Reproduction by Budding: Asexuality at Kenyon

This post has been authored anonymously as the second in a series of Thrill narratives about sex and sexuality.

The asexual pride flag.

The asexual pride flag.

“So, like, do you photosynthesize?”

Yes. I do. I am a plant. These limbs and this breathing thing and those eyeballs? Non-existent. I am a plant and not someone who just told you their biggest secret.

There are a lot of varying definitions of what asexuality is, most of which differ from person-to-person. But for me, it can be boiled down to this: I don’t want to have sex. I don’t feel sexual attraction. I don’t masturbate, I don’t hook-up. There are all sorts of facets of asexuality, which you can look at here.

Asexuality exists. You wouldn’t think I would need to say it, but I do. Bio major friends may think amoebas and reproduction by budding, but it is a valid sexuality, the same as any other. It would just be nice if people realized that asexuality is a thing and didn’t immediately assume that someone is either not human or broken when they say they identify as asexual. 1% of the world’s population are asexual. That means that there are at least 16 people at Kenyon who are asexual. I’m one of them.

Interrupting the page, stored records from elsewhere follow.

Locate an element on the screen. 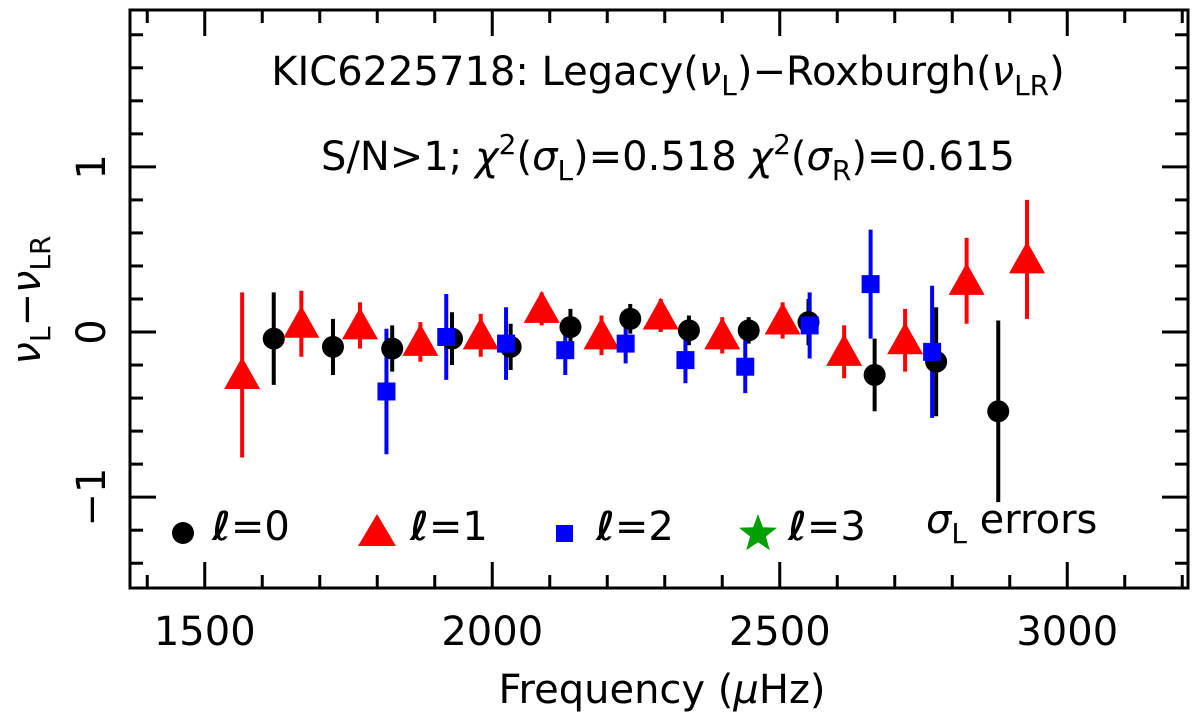 Image resolution: width=1200 pixels, height=718 pixels. y-tick-label: −1 is located at coordinates (92, 498).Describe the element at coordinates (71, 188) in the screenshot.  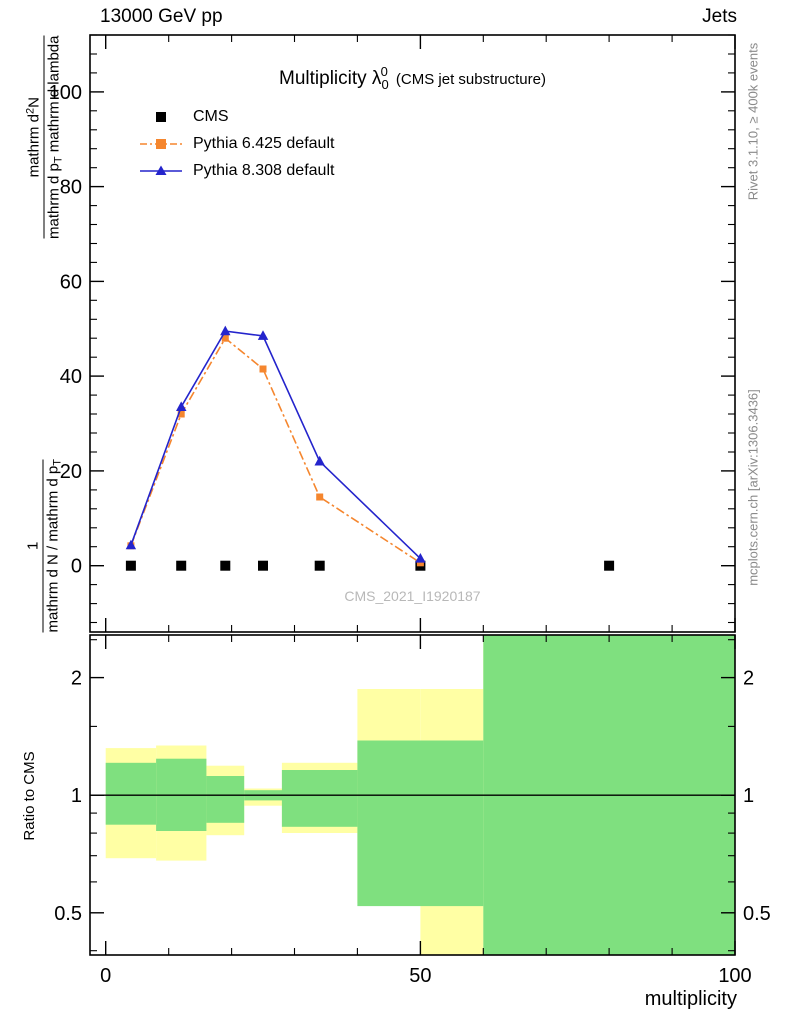
I see `main-y-tick-label: 80` at that location.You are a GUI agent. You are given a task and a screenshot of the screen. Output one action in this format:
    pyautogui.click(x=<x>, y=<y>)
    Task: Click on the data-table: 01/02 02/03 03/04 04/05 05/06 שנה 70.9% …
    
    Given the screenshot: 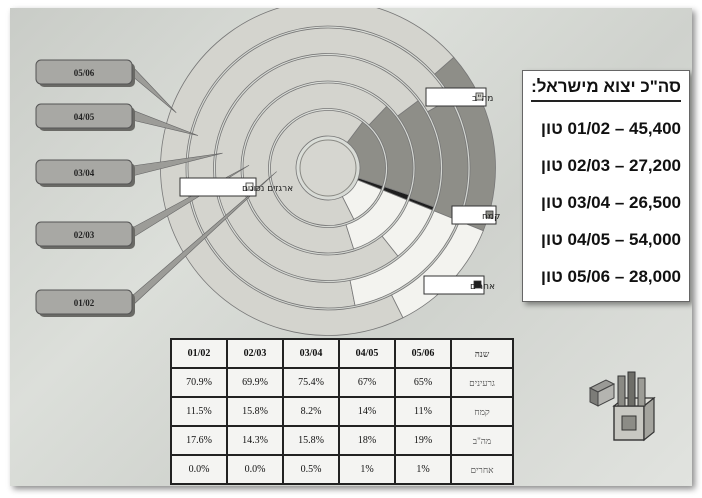 What is the action you would take?
    pyautogui.click(x=342, y=412)
    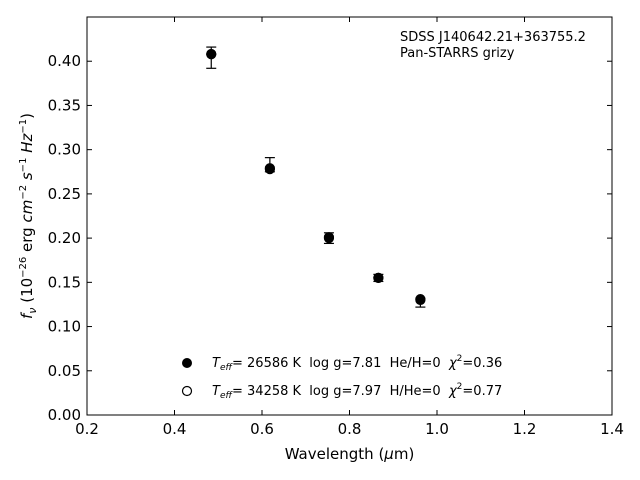 The width and height of the screenshot is (640, 480). What do you see at coordinates (493, 38) in the screenshot?
I see `annotation-object-name: SDSS J140642.21+363755.2` at bounding box center [493, 38].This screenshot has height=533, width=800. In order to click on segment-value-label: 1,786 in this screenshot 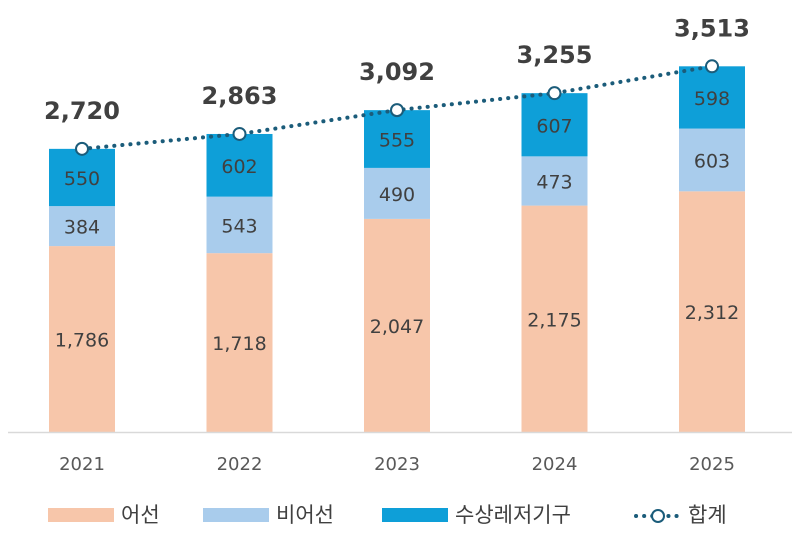, I will do `click(82, 341)`.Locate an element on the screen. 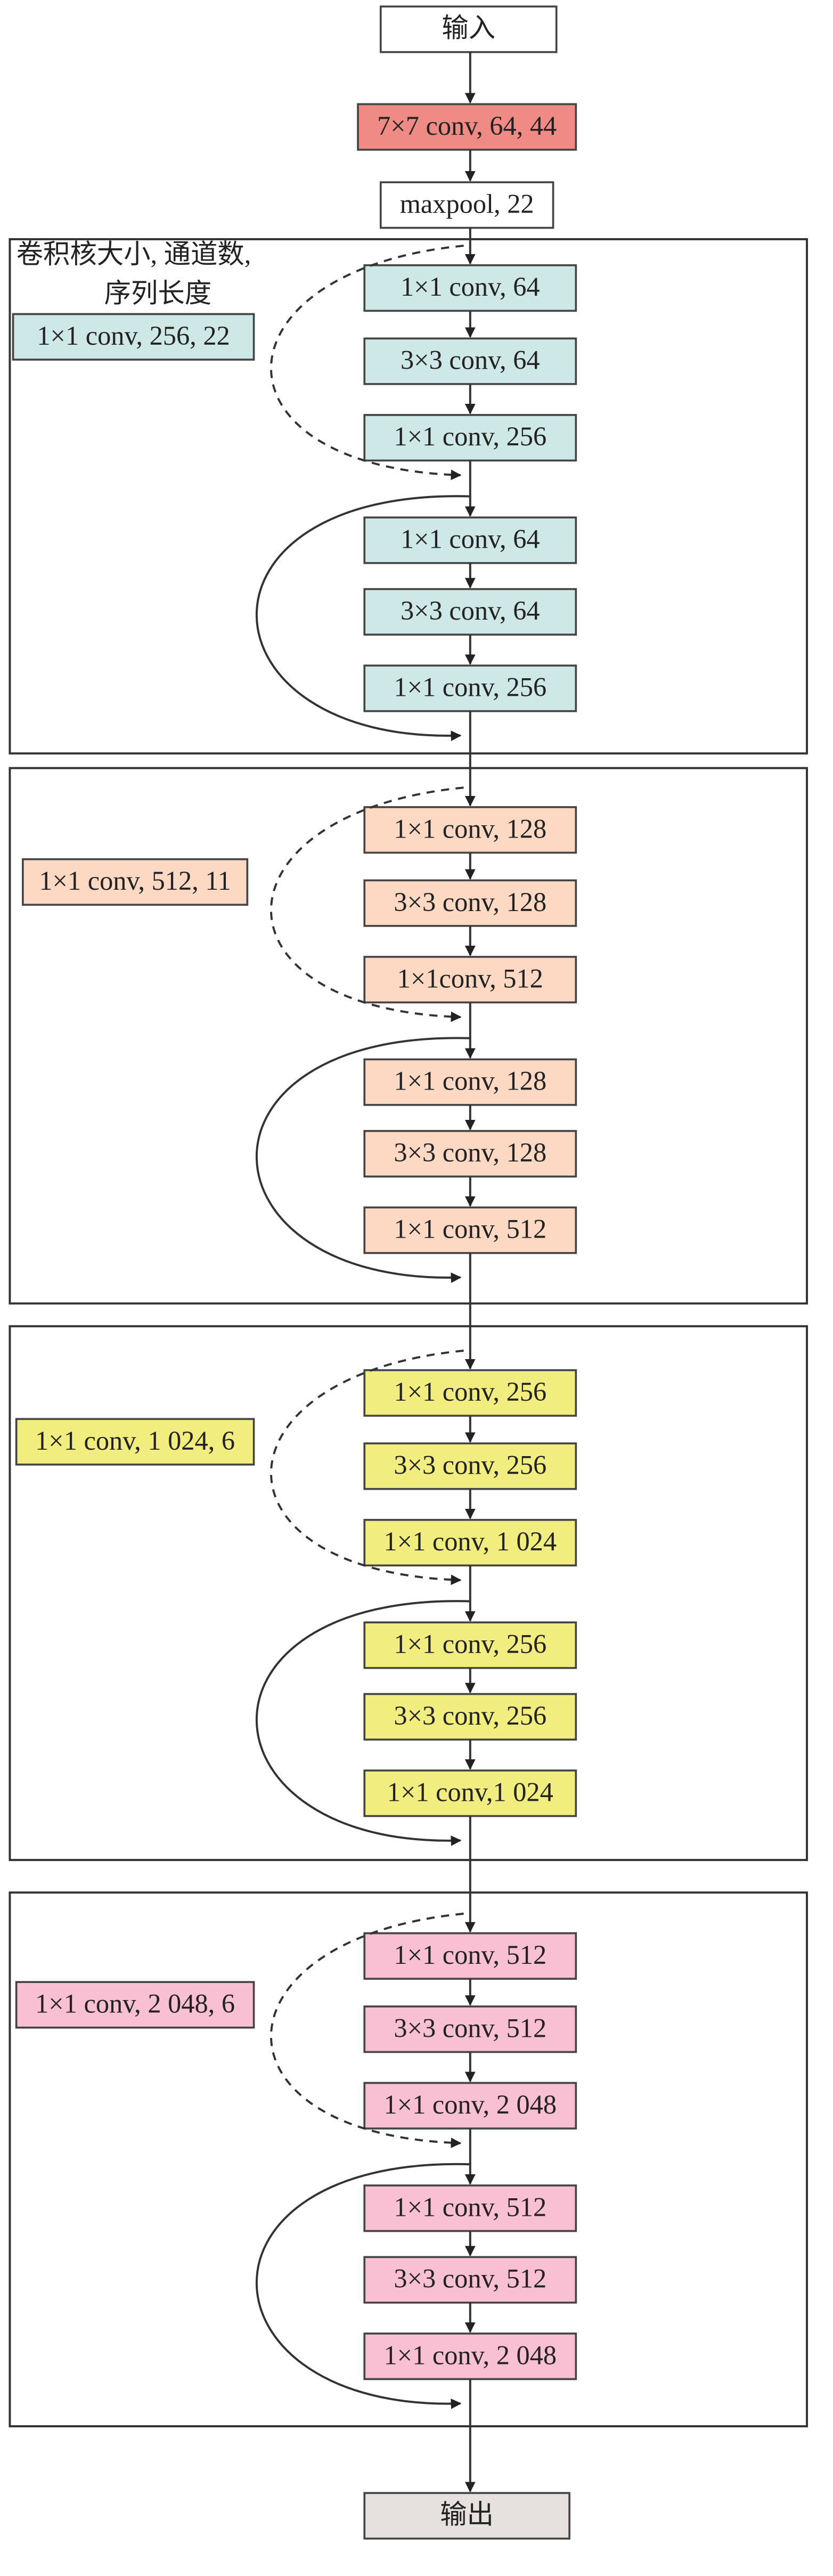 The height and width of the screenshot is (2576, 833). block-box-label: 1×1 conv, 1 024 is located at coordinates (471, 1541).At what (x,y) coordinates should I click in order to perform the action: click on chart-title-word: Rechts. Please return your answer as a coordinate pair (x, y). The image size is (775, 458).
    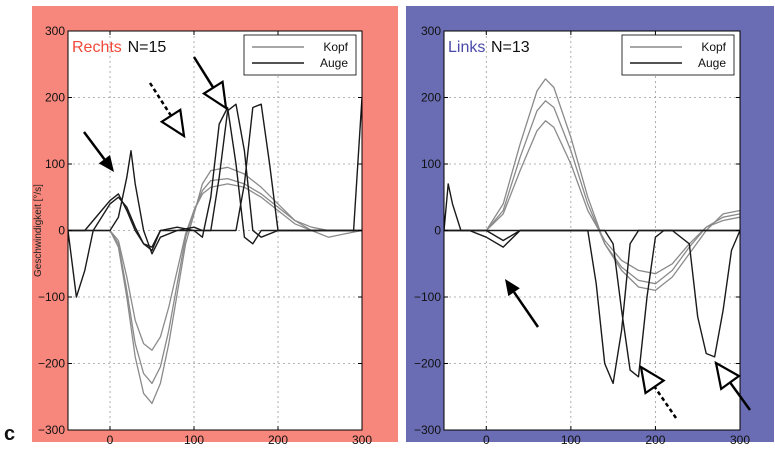
    Looking at the image, I should click on (97, 48).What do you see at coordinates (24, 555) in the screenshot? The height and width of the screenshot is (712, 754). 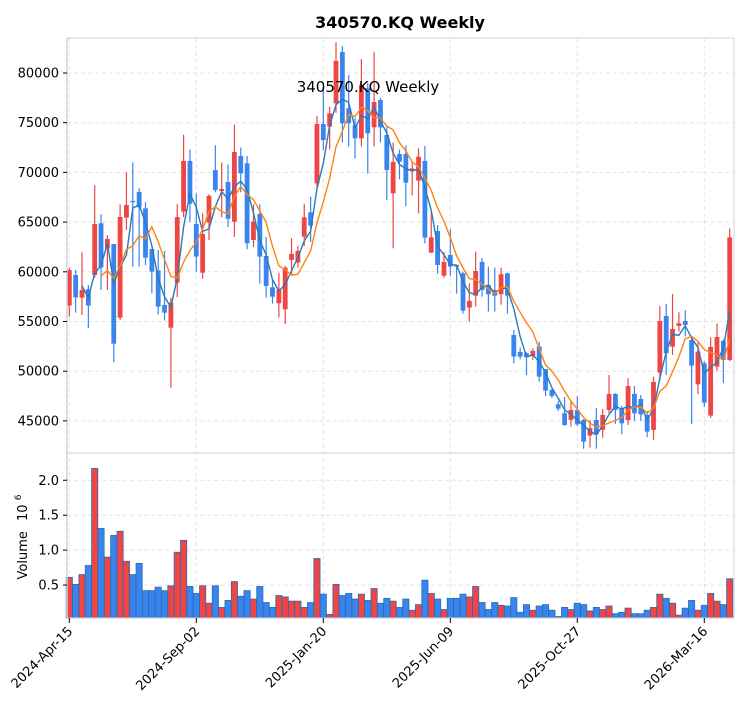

One quick caveat: asexuality is not synonymous with aromanticism. People—like myself—can identity as being asexual whilst being romantically attracted to people. Others can be sexually attracted to people without romantic attraction. It’s confusing, but important to know. Also, asexuality isn’t celibacy. This isn’t a choice, and some asexual-identifying people have sex.

There’s almost no space on campus to talk about asexuality. While Unity House is such an important resource, none of the—admittedly few—asexual individuals that I know feel included there. And what makes me worry are the Kenyon Confessions by asexual individuals who don’t feel like they have any support and feel uncomfortable telling the people around them that they are asexual. So just… know that asexuality exists. And if someone tells you that they are asexual, don’t ask them if they reproduce by budding. It’s not clever. It’s not cute. It’s hurtful and invalidates things that they cannot change about themselves.

4 responses

  1. Great post. I remember former professor of musicology Henry Spiller, gay himself, saying “the “queerest” people are the asexuals.” Asexuals have less in common with gays or straights than gays and straights have in common with each other. Thanks for sharing.

  2. I completely agree with everything said in this article, and I think it’s wonderful that asexuals at Kenyon have started talking, even though it’s still all anonymous. I think we’re moving towards something happening, and that’s great because I think it’s important that we have a space to talk about our shared experiences. Something’s started, and I hope it doesn’t stop.

  3. Thank you. It’s hard to feel like there’s any welcome space anywhere because people seem to be very uncomfortable with the concept for some reason. It’s especially difficult to imagine trying to start a relationship at Kenyon when there are so many expectations that you’re certain everyone else has. I’m sure your contribution to the discussion will help alleviate some of the loneliness.